Na decisão, Moraes afirmou que as instalações da Papudinha, em Brasília, oferecem atendimento médico adequado ao ex-presidente. O ministro também apontou como impedimento ao deferimento do pedido a tentativa de violação da tornozeleira eletrônica registrada no ano passado.

Argumentos da defesa

Os advogados sustentaram que a unidade prisional não estaria apta a garantir o tratamento médico necessário, destacando que Bolsonaro passou recentemente por cirurgia de hérnia inguinal e possui comorbidades decorrentes da facada sofrida durante a campanha eleitoral de 2018.

Ao analisar o caso, Moraes concluiu que a estrutura da Papudinha — setor do Complexo Penitenciário da Papuda destinado a presos especiais — atende às necessidades do ex-presidente, inclusive em situações de emergência.

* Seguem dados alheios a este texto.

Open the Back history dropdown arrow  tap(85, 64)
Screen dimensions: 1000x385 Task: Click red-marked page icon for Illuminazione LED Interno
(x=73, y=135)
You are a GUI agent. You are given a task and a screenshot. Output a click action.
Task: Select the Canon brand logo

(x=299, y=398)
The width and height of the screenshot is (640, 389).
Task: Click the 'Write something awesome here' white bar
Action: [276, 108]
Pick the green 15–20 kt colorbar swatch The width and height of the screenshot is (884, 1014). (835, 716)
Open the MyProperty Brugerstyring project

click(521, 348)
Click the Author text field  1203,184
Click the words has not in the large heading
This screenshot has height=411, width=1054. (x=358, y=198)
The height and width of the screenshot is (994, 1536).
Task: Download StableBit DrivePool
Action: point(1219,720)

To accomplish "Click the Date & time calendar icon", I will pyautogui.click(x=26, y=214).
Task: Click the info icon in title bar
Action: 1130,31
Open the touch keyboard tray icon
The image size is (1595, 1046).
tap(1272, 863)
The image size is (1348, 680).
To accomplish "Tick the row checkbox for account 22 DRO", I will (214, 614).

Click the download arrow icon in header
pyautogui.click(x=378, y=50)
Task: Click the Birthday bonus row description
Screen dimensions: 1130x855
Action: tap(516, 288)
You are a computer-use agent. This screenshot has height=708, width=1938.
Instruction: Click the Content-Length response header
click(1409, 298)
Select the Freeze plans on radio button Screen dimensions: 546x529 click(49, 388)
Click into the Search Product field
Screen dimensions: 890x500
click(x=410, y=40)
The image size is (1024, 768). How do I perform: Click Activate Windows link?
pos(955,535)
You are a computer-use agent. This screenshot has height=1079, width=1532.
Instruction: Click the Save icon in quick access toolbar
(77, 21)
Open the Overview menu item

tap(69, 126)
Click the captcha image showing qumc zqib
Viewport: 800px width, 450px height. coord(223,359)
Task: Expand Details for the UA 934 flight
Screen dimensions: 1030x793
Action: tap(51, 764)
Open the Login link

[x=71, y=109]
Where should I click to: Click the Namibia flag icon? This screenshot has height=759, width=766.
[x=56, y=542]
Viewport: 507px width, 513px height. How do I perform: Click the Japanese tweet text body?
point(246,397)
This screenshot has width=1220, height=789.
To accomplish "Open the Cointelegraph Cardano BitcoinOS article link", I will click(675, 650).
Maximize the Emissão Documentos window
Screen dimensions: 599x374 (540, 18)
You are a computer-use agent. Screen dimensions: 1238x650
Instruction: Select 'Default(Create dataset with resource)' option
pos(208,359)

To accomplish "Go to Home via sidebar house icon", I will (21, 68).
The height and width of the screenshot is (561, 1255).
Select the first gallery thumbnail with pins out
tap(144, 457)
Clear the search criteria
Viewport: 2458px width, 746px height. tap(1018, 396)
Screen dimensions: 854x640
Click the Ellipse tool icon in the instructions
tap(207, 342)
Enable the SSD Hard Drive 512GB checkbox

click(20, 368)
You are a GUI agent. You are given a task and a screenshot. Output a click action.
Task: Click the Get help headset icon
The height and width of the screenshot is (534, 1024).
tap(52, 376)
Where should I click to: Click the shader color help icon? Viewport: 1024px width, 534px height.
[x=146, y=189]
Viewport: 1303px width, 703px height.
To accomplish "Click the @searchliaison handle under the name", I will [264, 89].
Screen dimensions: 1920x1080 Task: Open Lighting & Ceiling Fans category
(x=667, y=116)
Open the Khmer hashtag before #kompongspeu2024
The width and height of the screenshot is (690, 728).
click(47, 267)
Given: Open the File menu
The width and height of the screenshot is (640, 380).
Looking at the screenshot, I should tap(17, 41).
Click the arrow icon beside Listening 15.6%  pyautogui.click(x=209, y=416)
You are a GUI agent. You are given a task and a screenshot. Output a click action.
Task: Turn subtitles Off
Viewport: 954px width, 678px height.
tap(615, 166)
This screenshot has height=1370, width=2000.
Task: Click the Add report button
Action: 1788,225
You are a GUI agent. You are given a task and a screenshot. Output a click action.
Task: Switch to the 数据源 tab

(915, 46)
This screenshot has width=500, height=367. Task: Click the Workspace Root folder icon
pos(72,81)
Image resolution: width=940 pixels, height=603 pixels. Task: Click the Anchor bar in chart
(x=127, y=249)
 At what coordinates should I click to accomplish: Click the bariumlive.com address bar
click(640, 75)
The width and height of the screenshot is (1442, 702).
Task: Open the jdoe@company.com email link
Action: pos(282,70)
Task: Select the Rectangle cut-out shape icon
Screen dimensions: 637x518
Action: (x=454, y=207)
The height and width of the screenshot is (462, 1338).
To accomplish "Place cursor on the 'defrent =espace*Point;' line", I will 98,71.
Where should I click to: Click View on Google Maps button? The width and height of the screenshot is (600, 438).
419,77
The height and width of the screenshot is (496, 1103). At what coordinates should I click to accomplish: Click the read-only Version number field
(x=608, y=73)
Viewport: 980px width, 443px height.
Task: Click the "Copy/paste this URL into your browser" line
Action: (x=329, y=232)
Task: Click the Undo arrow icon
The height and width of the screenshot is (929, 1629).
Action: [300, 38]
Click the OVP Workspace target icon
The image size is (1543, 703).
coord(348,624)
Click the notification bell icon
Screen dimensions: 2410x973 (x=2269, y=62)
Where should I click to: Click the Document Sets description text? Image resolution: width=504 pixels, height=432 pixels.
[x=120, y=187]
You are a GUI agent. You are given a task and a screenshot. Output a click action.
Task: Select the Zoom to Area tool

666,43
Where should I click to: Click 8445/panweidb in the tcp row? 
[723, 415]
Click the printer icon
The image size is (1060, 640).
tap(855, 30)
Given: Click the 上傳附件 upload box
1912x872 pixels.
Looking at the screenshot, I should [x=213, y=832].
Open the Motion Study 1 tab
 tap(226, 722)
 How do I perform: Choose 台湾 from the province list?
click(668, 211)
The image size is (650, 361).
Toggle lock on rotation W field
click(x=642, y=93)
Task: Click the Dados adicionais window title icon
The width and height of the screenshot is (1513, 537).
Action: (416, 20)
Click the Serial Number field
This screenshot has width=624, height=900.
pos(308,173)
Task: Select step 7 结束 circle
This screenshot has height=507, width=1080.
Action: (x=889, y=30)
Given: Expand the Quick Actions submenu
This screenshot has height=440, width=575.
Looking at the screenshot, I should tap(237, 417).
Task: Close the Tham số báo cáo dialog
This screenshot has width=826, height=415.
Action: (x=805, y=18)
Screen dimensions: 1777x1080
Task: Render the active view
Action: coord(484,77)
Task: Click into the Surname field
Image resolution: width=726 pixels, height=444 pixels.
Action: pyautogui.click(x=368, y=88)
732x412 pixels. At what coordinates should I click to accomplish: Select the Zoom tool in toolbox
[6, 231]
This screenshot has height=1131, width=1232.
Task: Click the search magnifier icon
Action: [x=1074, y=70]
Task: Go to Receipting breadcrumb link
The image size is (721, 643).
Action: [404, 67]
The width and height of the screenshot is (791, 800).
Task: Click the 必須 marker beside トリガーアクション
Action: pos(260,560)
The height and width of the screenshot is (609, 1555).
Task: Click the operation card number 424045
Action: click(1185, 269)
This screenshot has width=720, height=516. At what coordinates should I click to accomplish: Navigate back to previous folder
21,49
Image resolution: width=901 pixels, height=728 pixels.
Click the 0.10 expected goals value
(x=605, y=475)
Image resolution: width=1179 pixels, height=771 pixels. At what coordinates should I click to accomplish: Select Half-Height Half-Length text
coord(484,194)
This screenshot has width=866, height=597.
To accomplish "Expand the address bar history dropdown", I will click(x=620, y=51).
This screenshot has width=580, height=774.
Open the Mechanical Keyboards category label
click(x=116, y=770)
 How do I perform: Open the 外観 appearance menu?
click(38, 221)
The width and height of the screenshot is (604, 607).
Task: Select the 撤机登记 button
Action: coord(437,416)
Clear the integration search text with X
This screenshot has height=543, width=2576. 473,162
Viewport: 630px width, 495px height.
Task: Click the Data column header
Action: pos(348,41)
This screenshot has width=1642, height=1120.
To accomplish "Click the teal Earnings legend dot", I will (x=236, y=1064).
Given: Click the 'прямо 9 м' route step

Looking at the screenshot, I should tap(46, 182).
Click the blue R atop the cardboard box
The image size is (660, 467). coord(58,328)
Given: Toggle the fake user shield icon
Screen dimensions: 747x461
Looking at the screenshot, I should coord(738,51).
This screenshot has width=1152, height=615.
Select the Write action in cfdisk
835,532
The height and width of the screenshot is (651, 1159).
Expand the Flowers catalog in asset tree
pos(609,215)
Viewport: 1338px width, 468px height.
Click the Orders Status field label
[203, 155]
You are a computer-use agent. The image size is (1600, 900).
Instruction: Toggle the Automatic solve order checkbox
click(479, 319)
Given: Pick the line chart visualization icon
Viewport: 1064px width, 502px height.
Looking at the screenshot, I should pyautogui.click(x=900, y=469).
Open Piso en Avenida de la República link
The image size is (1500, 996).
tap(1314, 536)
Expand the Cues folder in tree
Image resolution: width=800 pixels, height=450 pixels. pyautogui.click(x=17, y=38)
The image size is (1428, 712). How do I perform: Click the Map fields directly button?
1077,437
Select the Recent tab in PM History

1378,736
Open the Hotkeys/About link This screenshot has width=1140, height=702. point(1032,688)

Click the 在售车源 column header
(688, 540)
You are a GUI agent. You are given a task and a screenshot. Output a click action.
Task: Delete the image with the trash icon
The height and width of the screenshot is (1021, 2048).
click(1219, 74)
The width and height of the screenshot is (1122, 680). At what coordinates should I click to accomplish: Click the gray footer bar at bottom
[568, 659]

“As condições e adaptações específicas da unidade prisional atendem, integralmente, as necessidades do condenado, com a possibilidade e efetiva realização de serviços médicos contínuos, com múltiplos atendimentos diários, realização de sessões de fisioterapia, atividades físicas, assistência religiosa, além de garantir ao réu, em absoluta garantia do princípio da dignidade da pessoa humana”, registrou o ministro na decisão.

Condenação

Bolsonaro foi condenado a 27 anos e três meses de prisão na ação penal relacionada à chamada trama golpista e cumpre pena no 19º Batalhão da Polícia Militar, localizado dentro do Complexo da Papuda, em Brasília. O espaço, conhecido como Papudinha, é destinado a presos com prerrogativas específicas, como policiais, advogados e magistrados.